I finished the book “The Children of Hurin” yesterday, and overall I found it to be pretty good. It certainly wasn’t Tolkien’s best work, but it had its moments. However, this is not a book to read if you are looking for a chuckle. This is also not a book to read if you are looking for something light and easy. I spent half the time rereading it, trying to remember who was who, and what place was where. Next time, I think I will have to write these things down while I read just to keep track.
I found this book to be disturbing on many levels. For one thing, it was extrememly depressing. This Morgoth dude puts a curse on the Children of Hurin, and WOW did that curse ever come true. It seems like anything Turin did ended up in ruins. (And was it just me, or was there some major incest going on??? Cuz EEEEEEEW!!!!) And, it seems to me that this relationship between Turin and the Elf Beleg to be a little too close to a Brokeback Mountain kind of thing. Now, I will get as angry as anyone about the claims of a “relationship” between Frodo and Sam from LOTR, (I have a blog about that coming up, I think), but for some reason this really felt like there was something more going on here. I think it was the overall depressing tone of the book really.

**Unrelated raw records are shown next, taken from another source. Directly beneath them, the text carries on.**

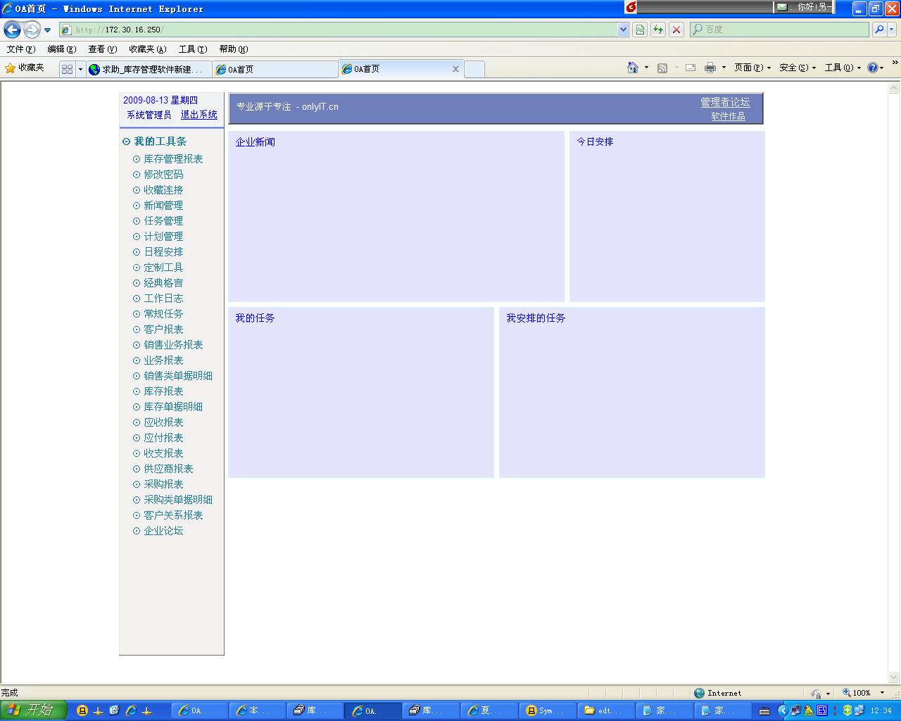The image size is (901, 721).
Task: Click the search magnifier button
Action: [878, 30]
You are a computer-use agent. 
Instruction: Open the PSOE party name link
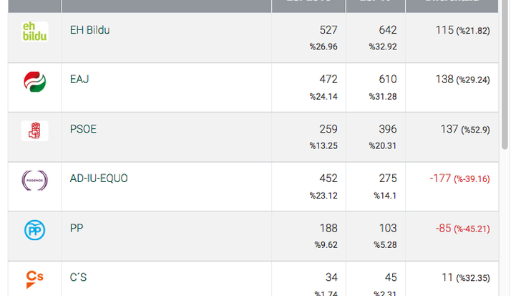pyautogui.click(x=83, y=129)
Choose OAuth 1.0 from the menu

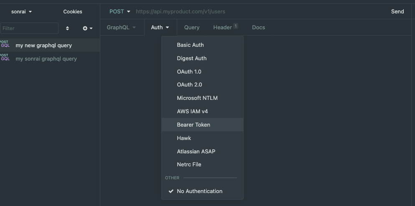click(189, 71)
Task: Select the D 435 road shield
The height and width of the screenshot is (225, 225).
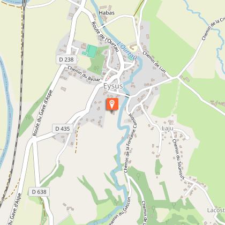Action: [63, 129]
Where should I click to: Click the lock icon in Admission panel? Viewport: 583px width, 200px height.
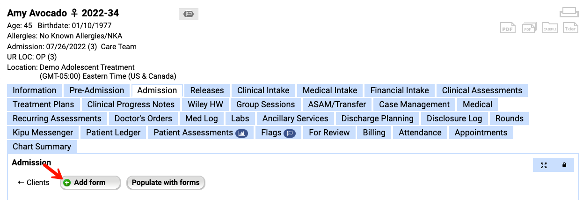(x=564, y=165)
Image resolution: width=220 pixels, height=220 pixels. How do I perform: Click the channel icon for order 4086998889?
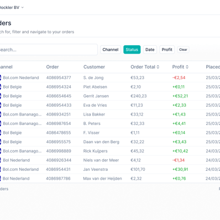click(x=1, y=151)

This book also affected my dreams a bit. Ok, a lot! I gotta be careful what I watch and read before bed. I had this dream the other night that while I was at work that a Balrog from the LOTR was attacking the campus in the middle of the night, and that Turin was trying to defeat it, but then he got stepped on. As the Balrog began to decimate the campus, I ran over to the dying Turin with my trusty first aid kit, who told me that The Powers that Be (from the tv show “Angel”) have released him from his duty as Hero, and that I needed to pick up the title. I tried to decline, but the Balrog was currently destroying a Starbucks. Realizing that all would be lost if not stopped, I grabbed Turin’s sword and his Dragon helmet (which had fallen off) and attacked.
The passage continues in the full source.